Over the next five years, India will have about 900 million people in the 'emerging middle and middle class' segment. To cater to this segment, Indian enterprise will need a swift strategy which will focus on a business paradigm that goes beyond revenue-driven growth. The key will be innovative business technologies. This seems to be the only way out for India to grow -- in terms of the market as well as its socialist pledge of inclusive growth for all sections, especially for poorest sections.  

What does this mean to an engineering student, who will be running an enterprise in a couple of years?

To survive and grow in the new business environment, a student of technology or engineering will need to have a passion for his or her field and ensure that the passion is contagious so it becomes the means to growth, not just an educational end in itself. The student will need to have the expertise to convert theory to practice - and in ways that may be considered unconventional. So, this will not just be thinking outside the box, this will be thinking with no box at all.

One of the critical skills will be the ability to connect the unconnected, with the Internet of Things (IoT) because that's how enterprises will grow, adding billions and trillions of nodes, devices and units to the internet. That's also how the increased telemetry, along with data analysis tools, will drive absolute efficiency improvements in enterprise processes like production, distribution, and service.

The CEO of a major global financial institution is quoted as having said, "We are no longer a bank, but a technology company in the financial services industry." It's no surprise, digital transformation is the way forward and any student not up to the mark will lag.

The strong sense of urgency that's pushing the industry to get on the digital bandwagon will demand deep domain and agile skills to drive this transformation, the student of today will need to feed this appetite tomorrow. In fact, very early tomorrow.

A recent IDC report predicts that in the near future, the focus will be migration from mass-market operating models to consumer-centric models. The expertise demanded will be of the tools and technology that runs IoT - acquiring, analysing, and activating data, so data analytics skills are a must-have. Most institutions understand that. But there is more to it than mere technology.

So, while the Indian economy is being driven fast by innovation more than production, students need to be trained in some very radical, yet holistic, skills.

Role of universities?

The future needs an urgent re-engineering of the engineering curriculum. Compulsory internships and greater induction programmes in the industry will hone their practical skills more than ever before. To make them employable - and yes, we are talking of Aspiring Minds' abysmal report on Unemployability of a vast majority of Indian students, putting that figure at about 95.33 % - there need to be radical changes in the process of imparting skills - including IoT, data analytics skills and improving the ability to apply these skills. That is the curriculum part.

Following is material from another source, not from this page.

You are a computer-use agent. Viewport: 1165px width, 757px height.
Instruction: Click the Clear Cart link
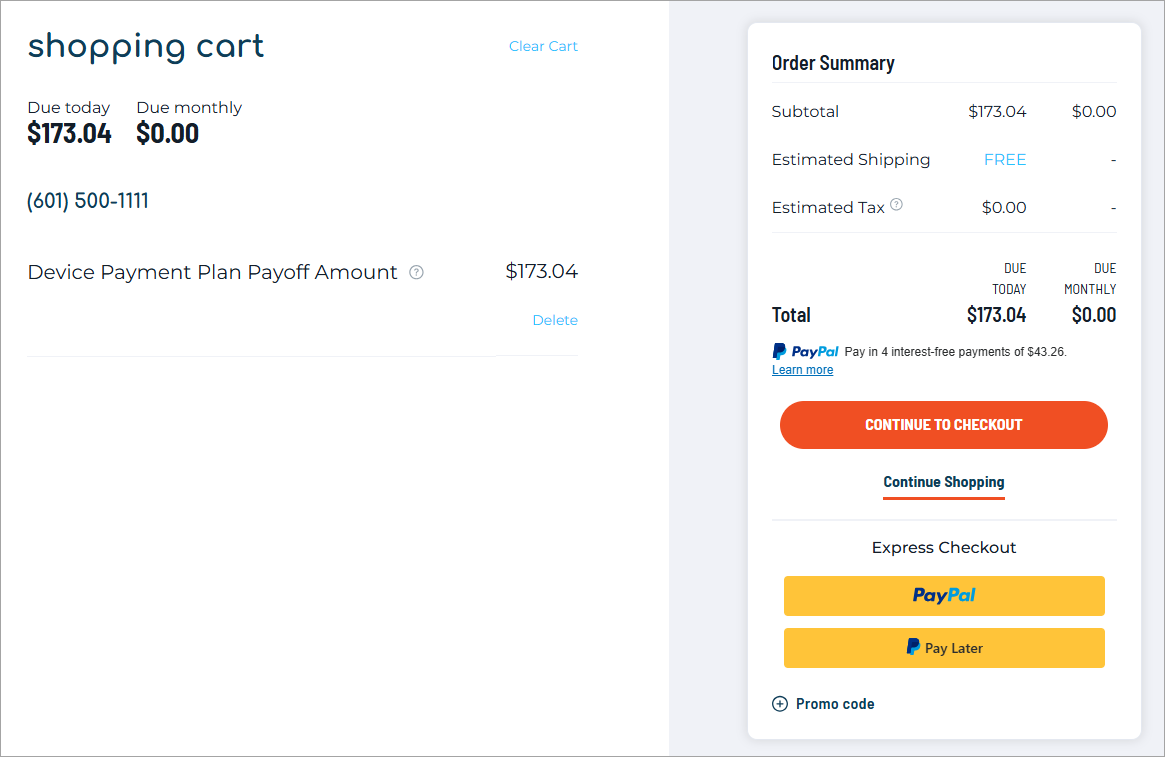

The biggest talent will be 'systems thinking' - the ability to understand holistically how seemingly unconnected things and systems can influence each other, and how this influence can be leveraged for the growth
of the company. In the same vein, they will need high levels of collaboration and communication skills - to reap the benefits of a connected environment that allows huge growth through seamless processes. And finally, they foster complete and absolute adaptability to change (because that will be the only constant, even more so in the future). Many institutions are already doing it, many more need to follow.

Moreover, many universities in India are today providing students with fertile training grounds by setting up centres of excellence and innovation hubs that create unique opportunities and environments for students to think independently and hence, differently.

Some of the leading institutions in India are actively leveraging industry expertise for their students by hiring industry professionals to share their experiences, strategies and insights that ensure that students get exposure through close collaborative training.

But there may be opportunities beyond jobs, and in a social sense, it is our responsibility to support those initiatives as well. Some of the leading universities in the country now provide Business Incubators that help to nurture and develop innovation and entrepreneurial skills among its faculty and students, to support them in leveraging bigger emerging opportunities.

To turn their entrepreneurship dreams into concrete reality, these incubators offer much-needed infrastructure support and critical mentoring. They will provide an eco-system for knowledge and wealth creation, while also creating invaluable networking among academic and R&D institutions, industries and financial institutions.

The abilities to communicate, collaborate, work as a team, understand market dynamics, be completely flexible on the skills front, and have the entrepreneurial spark - these are what the students of today need to be successful professionals  tomorrow. These are the skills that will not only get them jobs but also create entrepreneurs, who will provide more jobs for similarly skilled young students.

So, the focus of universities today has to be nurturing and mentoring students to become capable of working in an organisation, but with the thinking of an entrepreneur that ensures the ability to create enterprises as well as run them.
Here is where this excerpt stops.